Серега перестал усмехаться и отложил кисть. Его задели за больное. Он оставил мольберт в покое и подошел вплотную к стене с картиной, переводя возмущенный взгляд с портрета Моны Лизы на старика Терентича.

— Это почему это мазня? — недовольно уточнил он.

— Мазня и все! — пригвоздил старик. — Чувства в них нету! Понял? Нету чувств никаких. Одни пятна и фигуры. Лучше сними, чтобы не позориться. А эту бабу оставь. Хоть она и не шадевр, но в ней чувства есть!
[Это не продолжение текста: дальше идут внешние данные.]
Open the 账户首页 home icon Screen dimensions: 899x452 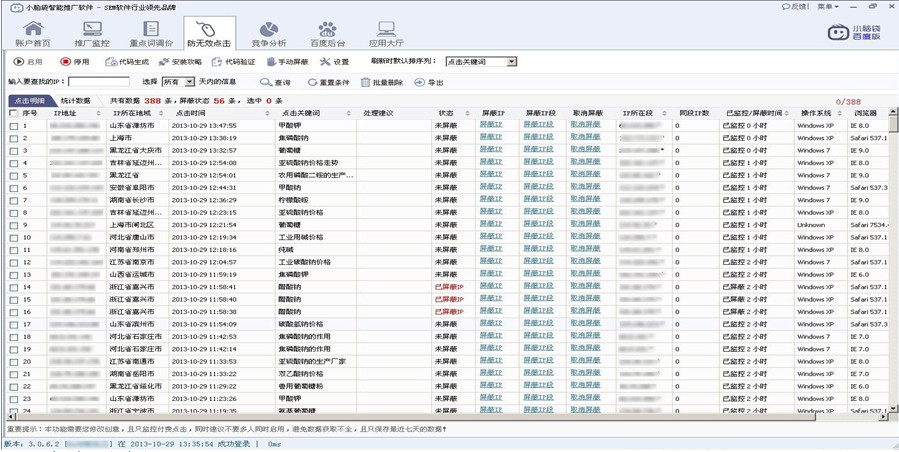33,35
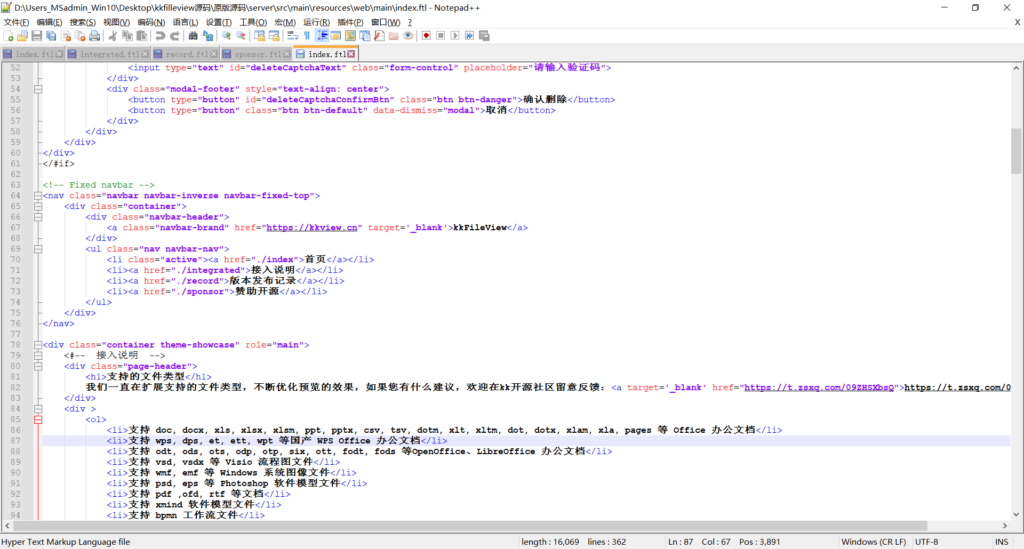Screen dimensions: 1024x549
Task: Click the Save file toolbar icon
Action: 37,36
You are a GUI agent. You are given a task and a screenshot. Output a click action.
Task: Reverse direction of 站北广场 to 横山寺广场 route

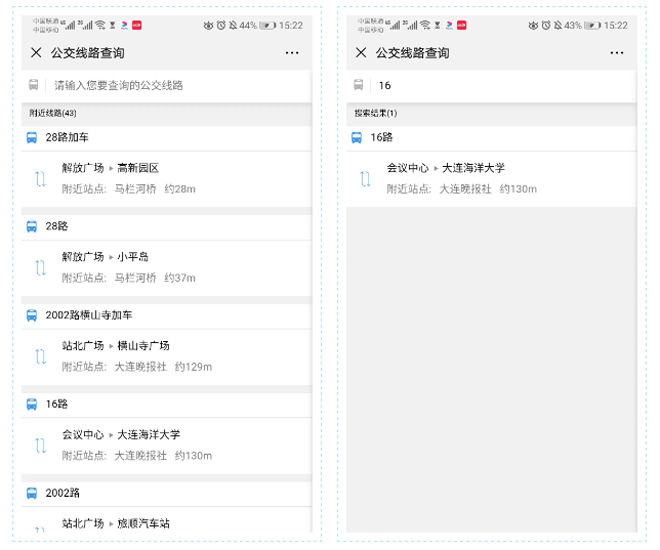tap(40, 356)
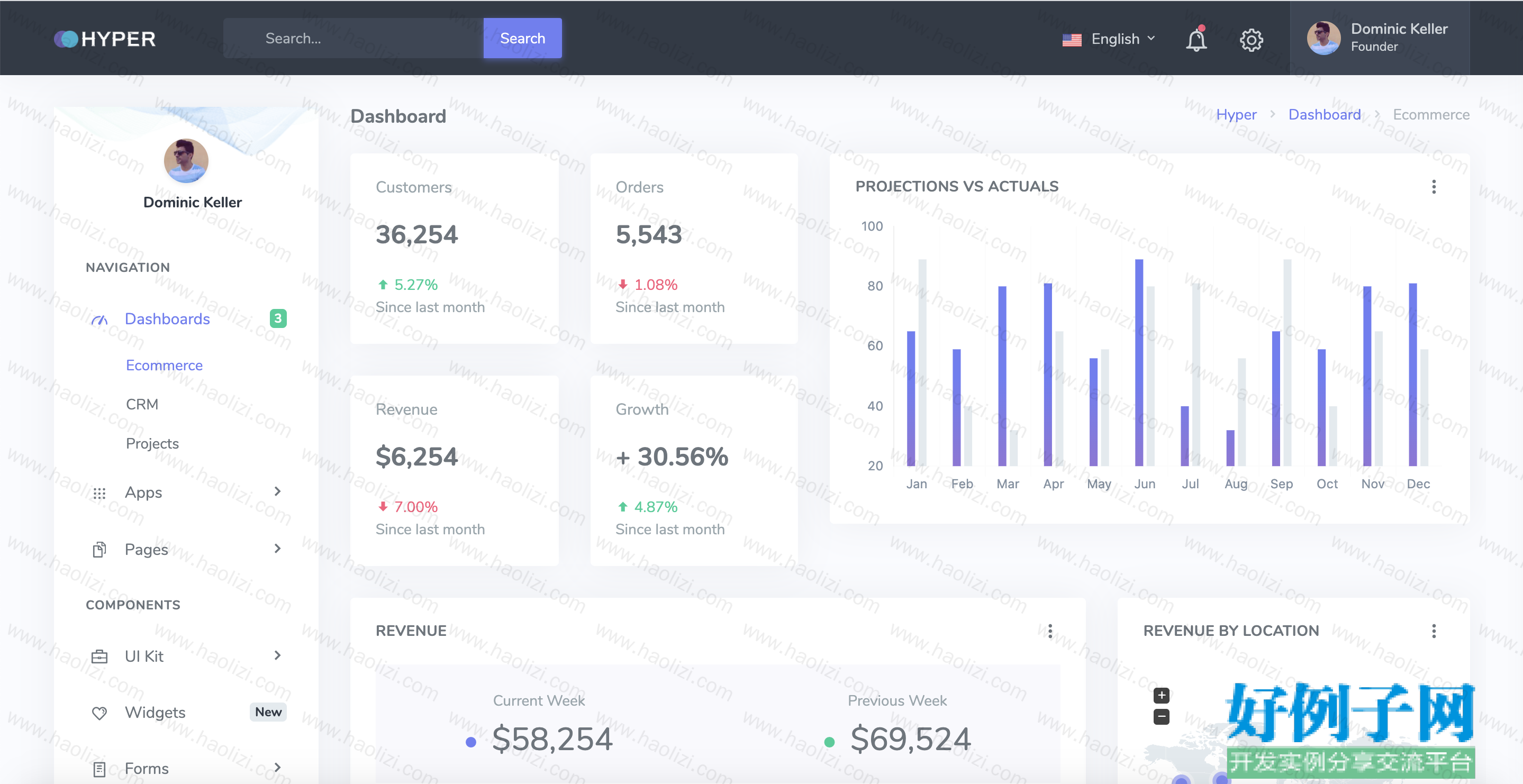1523x784 pixels.
Task: Click the Hyper logo in header
Action: [105, 39]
— Да какие ты в ней чувства нашел? — вскипел Серега.

Уж больно его задела критика новоявленного ценителя живописи. От какого-нибудь высоколобого искусствоведа ещё стерпел бы и даже, пожалуй, поблагодарил бы за нее, за критику. Но терпеть критику от этой неотесанной деревенщины? Увольте. И поэтому он накинулся на Терентича со всей злостью непризнанного гения.

— Ну, какие чувства, а? Просто сидит развратная баба на балконе и ухмыляется, глядя на прохожих. Тоже мне чувства!

Терентич со злостью посмотрел на художника, потом на Джоконду, потом опять на художника. Неужели, подумал он, этот подмастерье не понимает простых вещей. Это же видно невооруженным глазом, что у бабы чувства есть, правда, непонятно сразу, какие, но есть. Он же их чувствует, только разобрать не может. И он попытался объяснить Сереге, что именно он чувствует.